What you are looking at is the Number 3 pilot model of the T-95 Gun Motor Carriage...as the Allies were closing in on Germany back in WWII, the was a great deal of concern about the German West Wall fortifications so the Ordnance Department designed an "American Uber Tank". Design work kicked off in April 1944 and the first model was completed in September 1945. With the surrender of Japan, the production order was cut back to two pilot models (wait for it). Testing of the pilot models ran through October 1947 with the Number 2 pilot model being destroyed in a fire during a trial run.
The T-95 GMC was the largest American AFV design of the war, with a combat weight of 190,000lbs! It was to carry a eight man crew (TC, driver, co-driver and five man gun crew. Length overall was 36ft 6in, with a height of 9ft 4in and a width of 14ft 5in. Each of the track units is 19.5in wide.

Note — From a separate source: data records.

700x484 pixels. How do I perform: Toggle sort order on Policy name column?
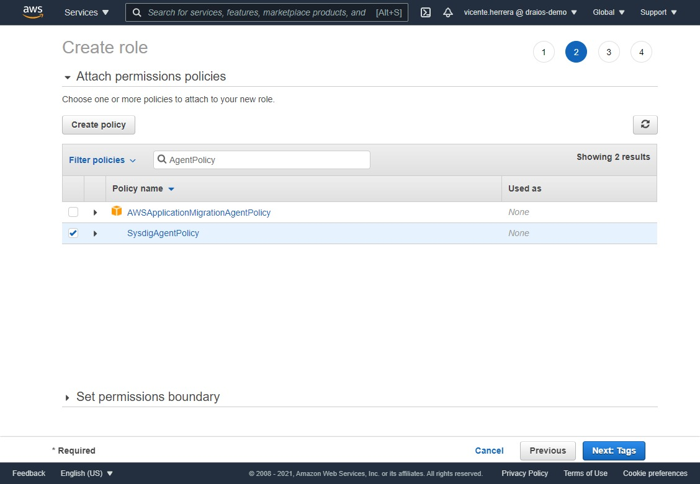143,188
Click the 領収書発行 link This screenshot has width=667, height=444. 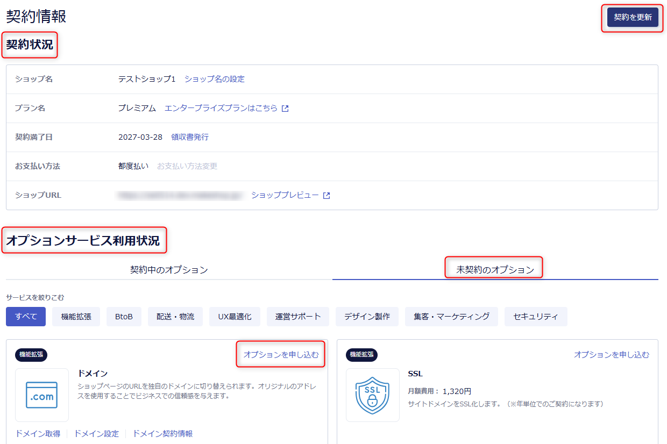point(190,137)
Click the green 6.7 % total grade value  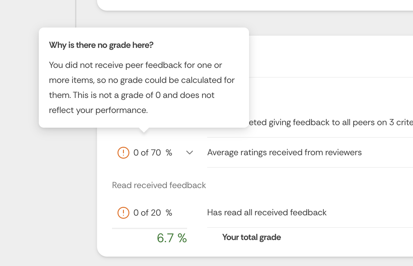tap(172, 238)
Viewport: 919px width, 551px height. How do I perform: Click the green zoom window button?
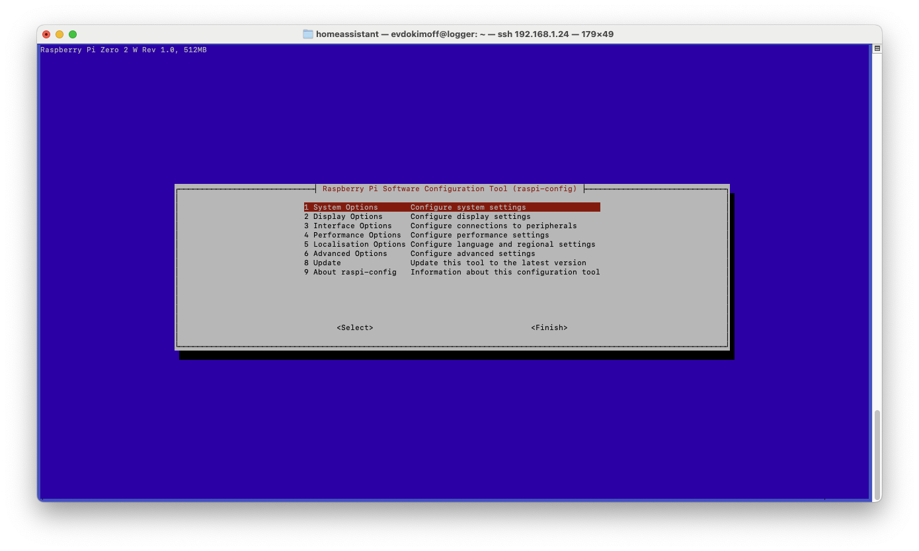tap(73, 34)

Armament is the T5E1 105mm gun with a secondary M-2HB machinegun. Armor Thickness ranged from 300mm to 25mm, with the mantlet of the gun, a whopping 12 inches thick!.

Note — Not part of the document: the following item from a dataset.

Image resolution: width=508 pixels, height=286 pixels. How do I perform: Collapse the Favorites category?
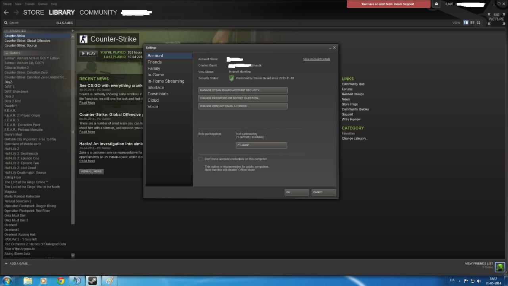(6, 31)
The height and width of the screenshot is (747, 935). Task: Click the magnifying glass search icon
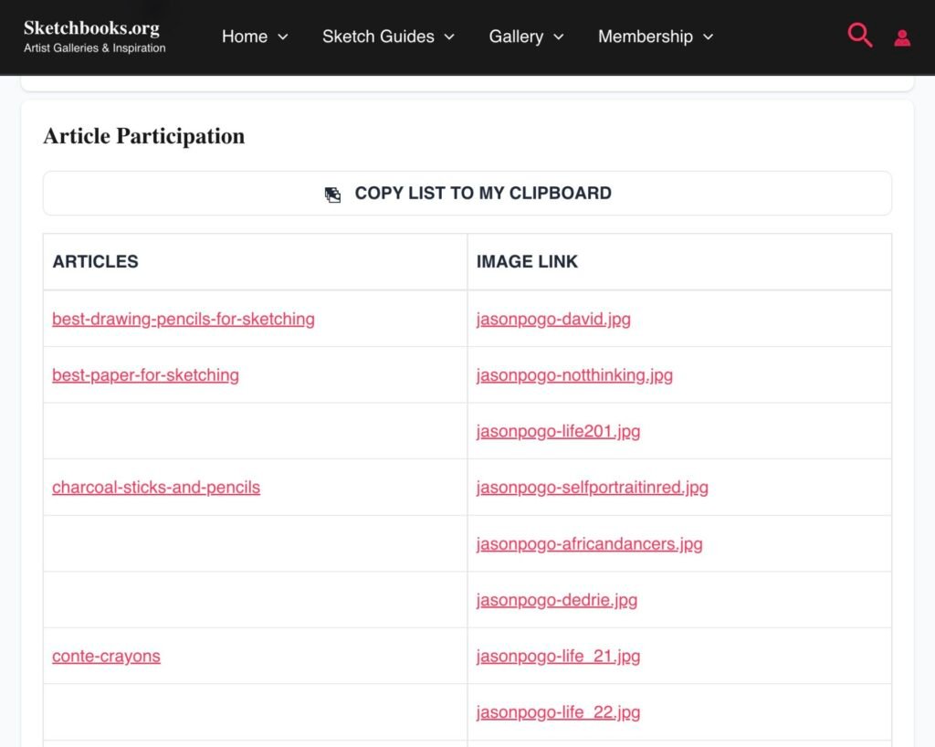tap(859, 36)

The engine is a Ford V-8 gasoline engine developing 410hp, giving the T-95 the blazing top speed of 8mph and a road range of 100 miles.

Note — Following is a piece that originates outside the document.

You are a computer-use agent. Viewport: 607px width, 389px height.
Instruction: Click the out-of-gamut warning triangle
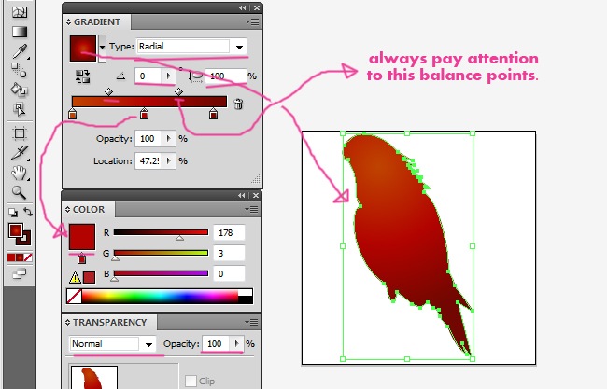[x=73, y=276]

One of the unusual features of the T-95 is that each track assembly was atwin unit of HVSS supension, the outer set could be detached and removed to reduce the vehicle's weight and width for transportation. The two detached units could then be linked together and towed behind the vehicle.
Now for the rest of the story...
The official records list two pilot models, one destroyed by a fire at Aberdeen Proving Grounds and the second being scrapped. Back in 1973 an old set of warehouses was being torn down at Fort Knox, when a bulldozer knocked down one wall, the driver was amazed to come face to face with the muzzle of the tank cannon. It turns out that a third pilot model had been built and had been shipped to Fort Knox for troop training. It had been parked in the warehouse and in the mass confusion of de-mobilization after the end of the war...had been quietly forgotten....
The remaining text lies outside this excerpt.